Lucene's scoring is now fully pluggable, with the TF/IDF vector space model remaining as the default. You can create your own scoring model, or use one of the core scoring models (BM25, Divergence from Randomness, Language Models, and Information-based models). Per-document normalization values are no longer limited to a single byte. Various new aggregate statistics are now available.

These changes were part of a 2011 Google Summer of Code project (thank you David!).

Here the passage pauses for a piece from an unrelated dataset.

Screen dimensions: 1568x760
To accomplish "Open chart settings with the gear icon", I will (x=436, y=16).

These two changes are really important because they remove the barriers to ongoing innovations. Now it's easy to experiment with wild changes to the index format or to Lucene's scoring models. A recent example of such innovation is this neat codec by the devs at Flax to enable updatable fields by storing postings in a Redis key/value store.

Document Values

The new document values API stores strongly typed single-valued fields per document, meant as an eventual replacement for Lucene's field cache. The values are pre-computed during indexing and stored in the index in a column-stride format (values for a single field across all documents are stored together), making it much faster to initialize at search time than the field cache. Values can be fixed 8, 16, 32, 64 bit ints, or variable-bits sized (packed) ints; float or double; and six flavors of byte[] (fixed size or variable sized; dereferenced, straight or sorted).

New Field APIs

The API for creating document fields has changed: Fieldable and AbstractField have been removed, and a new FieldType, factored out of Field class, holds details about how the field's value should be indexed. New classes have been created for specific commonly-used fields:
  • StringField indexes a string as a single token, without norms and as docs only. For example, use this for a primary key (id) field, or for a field you will sort on.

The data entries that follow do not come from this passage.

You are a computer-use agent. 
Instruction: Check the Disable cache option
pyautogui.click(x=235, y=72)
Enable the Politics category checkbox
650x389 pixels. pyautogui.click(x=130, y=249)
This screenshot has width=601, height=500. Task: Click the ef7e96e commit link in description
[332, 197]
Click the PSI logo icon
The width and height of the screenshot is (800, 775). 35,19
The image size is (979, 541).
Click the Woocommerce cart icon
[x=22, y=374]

  • TextField indexes the fully tokenized string, with norms and including docs, term frequencies and positions. For example, use this for the primary text field.

  • StoredField is a field whose value is just stored.

  • XXXDocValuesField create typed document values fields.

  • IntField, FloaField, LongField, DoubleField create typed numeric fields for efficient range queries and filters.

If none of these field classes apply, you can always create your own FieldType (typically by starting from the exposed FieldTypes from the above classes and then tweaking), and then construct a Field by passing the name, FieldType and value.

Note that the old APIs (using Index, Store, TermVector enums) are still present (deprecated), to ease migration.

These changes were part of a 2011 Google Summer of Code project (thank you Nikola!).

Other big changes

Lucene's terms are now binary (arbitrary byte[]); by default they are UTF-8 encoded strings, sorted in Unicode sort order. But your Analyzer is free to produce tokens with an arbitrary byte[] (e.g., CollationKeyAnalyzer does so).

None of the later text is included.